Sisters in and out of love.
Meghann Dontess is a high-powered matrimonial lawyer in Seattle who prefers sex with strangers to emotional intimacy: a strategy bound to backfire sooner or later, warns her tough-talking shrink. It’s advice Meghann decides to ignore, along with the memories of her difficult childhood, neglectful mother, and younger sister. Though she managed to reunite Claire with Sam Cavenaugh (her father but not Meghann’s) when her mother abandoned both girls long ago, Meghann still feels guilty that her sister’s life doesn’t measure up, at least on her terms. Never married, Claire ekes out a living running a country campground with her dad and is raising her six-year-old daughter on her own.
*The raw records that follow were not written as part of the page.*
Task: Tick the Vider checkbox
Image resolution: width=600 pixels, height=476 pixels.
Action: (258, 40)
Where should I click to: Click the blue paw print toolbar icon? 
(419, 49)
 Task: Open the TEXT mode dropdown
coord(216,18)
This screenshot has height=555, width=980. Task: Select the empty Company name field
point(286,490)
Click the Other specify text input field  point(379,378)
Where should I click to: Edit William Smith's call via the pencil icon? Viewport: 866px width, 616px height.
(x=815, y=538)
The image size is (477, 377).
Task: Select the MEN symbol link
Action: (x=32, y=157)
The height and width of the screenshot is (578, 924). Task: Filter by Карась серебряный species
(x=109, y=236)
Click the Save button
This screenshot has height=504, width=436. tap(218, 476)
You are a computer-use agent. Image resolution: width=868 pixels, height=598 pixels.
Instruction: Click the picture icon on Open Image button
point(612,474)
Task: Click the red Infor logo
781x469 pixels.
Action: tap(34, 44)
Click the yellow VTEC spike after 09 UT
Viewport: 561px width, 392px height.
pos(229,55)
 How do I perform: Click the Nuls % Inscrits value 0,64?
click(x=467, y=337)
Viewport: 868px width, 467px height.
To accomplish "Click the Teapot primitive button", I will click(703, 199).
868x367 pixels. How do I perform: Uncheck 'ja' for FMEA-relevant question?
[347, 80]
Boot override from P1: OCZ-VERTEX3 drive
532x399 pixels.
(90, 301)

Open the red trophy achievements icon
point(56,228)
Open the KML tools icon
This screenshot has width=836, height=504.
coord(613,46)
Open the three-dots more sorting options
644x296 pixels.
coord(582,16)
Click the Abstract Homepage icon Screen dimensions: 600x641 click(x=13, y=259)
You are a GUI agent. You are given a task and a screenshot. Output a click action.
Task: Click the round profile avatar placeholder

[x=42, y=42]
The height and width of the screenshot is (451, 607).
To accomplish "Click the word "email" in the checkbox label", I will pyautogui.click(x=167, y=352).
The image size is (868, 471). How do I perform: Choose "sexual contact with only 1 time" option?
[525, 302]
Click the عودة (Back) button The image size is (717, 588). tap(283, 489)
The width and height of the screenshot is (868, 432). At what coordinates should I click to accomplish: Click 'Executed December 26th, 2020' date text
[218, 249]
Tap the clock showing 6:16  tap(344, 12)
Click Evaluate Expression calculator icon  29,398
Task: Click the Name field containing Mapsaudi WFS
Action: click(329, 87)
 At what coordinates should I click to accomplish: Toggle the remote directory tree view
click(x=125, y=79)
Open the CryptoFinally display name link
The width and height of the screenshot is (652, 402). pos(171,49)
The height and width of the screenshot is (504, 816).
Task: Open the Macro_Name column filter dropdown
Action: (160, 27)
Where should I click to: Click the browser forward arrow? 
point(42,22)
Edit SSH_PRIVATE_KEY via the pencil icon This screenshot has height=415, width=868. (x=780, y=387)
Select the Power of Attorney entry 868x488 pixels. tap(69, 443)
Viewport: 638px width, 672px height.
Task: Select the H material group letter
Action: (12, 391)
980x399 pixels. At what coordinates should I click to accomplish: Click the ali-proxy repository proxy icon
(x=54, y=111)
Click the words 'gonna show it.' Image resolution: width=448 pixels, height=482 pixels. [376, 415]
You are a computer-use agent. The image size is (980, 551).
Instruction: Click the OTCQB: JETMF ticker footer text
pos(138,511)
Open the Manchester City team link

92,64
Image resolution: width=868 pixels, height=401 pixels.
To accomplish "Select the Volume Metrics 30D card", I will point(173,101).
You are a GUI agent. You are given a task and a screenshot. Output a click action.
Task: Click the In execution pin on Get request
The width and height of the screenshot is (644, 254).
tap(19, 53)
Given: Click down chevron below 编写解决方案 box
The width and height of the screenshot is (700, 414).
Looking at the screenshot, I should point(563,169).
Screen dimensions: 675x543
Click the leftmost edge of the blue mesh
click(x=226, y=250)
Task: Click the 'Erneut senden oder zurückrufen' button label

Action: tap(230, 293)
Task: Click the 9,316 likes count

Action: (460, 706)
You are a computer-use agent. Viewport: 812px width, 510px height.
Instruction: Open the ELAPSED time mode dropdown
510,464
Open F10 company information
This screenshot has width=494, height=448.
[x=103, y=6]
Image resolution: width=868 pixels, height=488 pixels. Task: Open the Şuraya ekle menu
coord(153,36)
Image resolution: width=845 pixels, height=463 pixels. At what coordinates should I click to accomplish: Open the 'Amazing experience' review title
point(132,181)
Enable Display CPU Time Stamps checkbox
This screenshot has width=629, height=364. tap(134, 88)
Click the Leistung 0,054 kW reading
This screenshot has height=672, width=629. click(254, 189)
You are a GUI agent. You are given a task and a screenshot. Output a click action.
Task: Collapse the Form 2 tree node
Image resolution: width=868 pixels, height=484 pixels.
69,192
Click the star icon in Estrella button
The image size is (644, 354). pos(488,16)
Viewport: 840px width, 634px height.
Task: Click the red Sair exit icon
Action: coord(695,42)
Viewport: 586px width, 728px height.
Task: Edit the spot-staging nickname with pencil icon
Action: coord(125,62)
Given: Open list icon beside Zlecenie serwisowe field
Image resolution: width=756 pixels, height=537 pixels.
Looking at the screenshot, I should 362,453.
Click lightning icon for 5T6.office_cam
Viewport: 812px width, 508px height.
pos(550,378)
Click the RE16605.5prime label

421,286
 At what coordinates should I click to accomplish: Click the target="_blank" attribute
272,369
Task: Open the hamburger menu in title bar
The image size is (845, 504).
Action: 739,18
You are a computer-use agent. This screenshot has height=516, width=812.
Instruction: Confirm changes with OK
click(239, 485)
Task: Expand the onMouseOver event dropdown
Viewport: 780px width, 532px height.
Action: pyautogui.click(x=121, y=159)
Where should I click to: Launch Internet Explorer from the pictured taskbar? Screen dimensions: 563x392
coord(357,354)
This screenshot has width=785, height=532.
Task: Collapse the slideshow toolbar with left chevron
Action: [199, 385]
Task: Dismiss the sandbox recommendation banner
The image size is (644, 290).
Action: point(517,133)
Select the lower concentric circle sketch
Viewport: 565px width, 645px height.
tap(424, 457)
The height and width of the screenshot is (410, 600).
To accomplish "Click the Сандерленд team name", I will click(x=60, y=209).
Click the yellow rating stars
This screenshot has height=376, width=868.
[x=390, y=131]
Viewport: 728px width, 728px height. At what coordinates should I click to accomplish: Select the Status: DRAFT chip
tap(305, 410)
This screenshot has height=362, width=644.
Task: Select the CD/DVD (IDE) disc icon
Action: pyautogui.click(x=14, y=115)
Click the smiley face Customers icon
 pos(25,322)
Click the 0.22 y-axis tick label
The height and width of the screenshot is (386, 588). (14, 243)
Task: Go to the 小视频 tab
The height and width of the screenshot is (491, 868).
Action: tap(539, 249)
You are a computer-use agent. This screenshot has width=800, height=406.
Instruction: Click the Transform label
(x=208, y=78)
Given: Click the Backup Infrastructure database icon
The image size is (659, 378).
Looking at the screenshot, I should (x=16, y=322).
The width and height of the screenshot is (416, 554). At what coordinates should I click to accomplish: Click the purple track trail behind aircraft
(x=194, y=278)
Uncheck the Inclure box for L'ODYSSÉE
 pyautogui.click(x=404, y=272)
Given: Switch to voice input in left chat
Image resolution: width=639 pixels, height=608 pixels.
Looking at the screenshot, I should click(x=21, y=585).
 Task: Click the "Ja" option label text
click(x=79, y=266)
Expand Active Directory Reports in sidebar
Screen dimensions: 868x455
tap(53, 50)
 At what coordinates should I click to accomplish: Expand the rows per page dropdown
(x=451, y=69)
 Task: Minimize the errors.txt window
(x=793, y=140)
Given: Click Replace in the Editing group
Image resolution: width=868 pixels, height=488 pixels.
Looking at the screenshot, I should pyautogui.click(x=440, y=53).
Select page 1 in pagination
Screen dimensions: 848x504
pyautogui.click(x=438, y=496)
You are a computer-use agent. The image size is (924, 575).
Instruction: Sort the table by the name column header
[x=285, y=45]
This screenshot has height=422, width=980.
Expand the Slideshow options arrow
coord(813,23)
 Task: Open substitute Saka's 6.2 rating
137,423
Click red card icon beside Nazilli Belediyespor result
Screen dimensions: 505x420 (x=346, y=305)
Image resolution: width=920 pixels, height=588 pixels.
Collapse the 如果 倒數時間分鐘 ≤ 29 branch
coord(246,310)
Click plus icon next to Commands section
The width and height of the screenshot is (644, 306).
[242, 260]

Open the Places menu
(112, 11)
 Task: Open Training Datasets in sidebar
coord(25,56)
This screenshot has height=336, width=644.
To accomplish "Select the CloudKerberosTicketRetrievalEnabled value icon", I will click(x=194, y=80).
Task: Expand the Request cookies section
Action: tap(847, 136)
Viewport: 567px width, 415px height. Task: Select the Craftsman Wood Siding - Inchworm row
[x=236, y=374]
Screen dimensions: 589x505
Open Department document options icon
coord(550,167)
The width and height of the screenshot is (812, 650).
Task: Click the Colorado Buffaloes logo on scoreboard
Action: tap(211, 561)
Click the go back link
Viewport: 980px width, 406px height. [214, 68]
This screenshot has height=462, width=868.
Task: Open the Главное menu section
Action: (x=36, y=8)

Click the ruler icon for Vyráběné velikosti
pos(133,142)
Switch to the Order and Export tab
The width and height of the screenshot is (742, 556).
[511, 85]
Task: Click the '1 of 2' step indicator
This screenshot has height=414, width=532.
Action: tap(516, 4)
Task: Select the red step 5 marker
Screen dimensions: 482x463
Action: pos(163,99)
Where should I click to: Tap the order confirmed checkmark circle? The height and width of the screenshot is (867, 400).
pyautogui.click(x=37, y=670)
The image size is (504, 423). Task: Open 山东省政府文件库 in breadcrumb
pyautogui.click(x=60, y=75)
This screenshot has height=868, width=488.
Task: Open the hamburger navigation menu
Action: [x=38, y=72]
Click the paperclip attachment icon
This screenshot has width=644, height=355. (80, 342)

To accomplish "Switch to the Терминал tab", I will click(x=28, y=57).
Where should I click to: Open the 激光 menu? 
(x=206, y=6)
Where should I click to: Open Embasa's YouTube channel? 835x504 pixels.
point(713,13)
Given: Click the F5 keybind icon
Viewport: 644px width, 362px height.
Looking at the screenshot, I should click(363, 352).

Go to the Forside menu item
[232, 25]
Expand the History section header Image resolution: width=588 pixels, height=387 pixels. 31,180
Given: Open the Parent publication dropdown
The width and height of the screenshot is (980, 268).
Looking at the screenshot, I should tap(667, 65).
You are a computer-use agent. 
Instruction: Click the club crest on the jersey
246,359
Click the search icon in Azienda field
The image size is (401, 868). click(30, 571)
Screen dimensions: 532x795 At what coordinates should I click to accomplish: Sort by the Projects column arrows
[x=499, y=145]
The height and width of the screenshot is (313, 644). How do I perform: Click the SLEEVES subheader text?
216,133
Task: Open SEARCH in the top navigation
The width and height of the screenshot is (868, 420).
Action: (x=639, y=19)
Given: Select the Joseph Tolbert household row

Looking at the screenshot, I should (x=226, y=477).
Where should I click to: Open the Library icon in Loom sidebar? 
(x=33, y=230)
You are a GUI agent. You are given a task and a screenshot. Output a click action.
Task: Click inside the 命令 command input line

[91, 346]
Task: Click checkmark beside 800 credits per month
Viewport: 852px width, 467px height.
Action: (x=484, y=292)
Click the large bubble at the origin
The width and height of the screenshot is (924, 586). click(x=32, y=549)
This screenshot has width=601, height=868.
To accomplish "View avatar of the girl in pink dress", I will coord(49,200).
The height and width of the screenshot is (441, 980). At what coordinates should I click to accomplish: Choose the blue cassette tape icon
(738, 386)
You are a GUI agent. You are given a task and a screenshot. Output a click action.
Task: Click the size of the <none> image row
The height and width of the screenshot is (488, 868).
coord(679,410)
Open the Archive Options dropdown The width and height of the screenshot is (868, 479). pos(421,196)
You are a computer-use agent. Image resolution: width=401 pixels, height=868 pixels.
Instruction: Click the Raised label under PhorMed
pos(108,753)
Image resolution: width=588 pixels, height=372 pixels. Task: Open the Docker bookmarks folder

When she falls in love for the first time with an up-and-coming country musician, Meghann is appalled: Bobby Austin is a three-time loser at marriage—how on earth can Claire be so blind? Bobby’s blunt explanation doesn’t exactly satisfy the concerned big sister, who busies herself planning Claire’s dream wedding anyway. And, to relieve the stress, she beds various guys she picks up in bars, including Dr. Joe Wyatt, a neurosurgeon turned homeless drifter after the demise of his beloved wife Diane (whom he euthanized). When Claire’s awful headache turns out to be a kind of brain tumor known among neurologists as a “terminator,” Joe rallies. Turns out that Claire had befriended his wife on her deathbed, and now in turn he must try to save her. Is it too late? Will Meghann find true love at last?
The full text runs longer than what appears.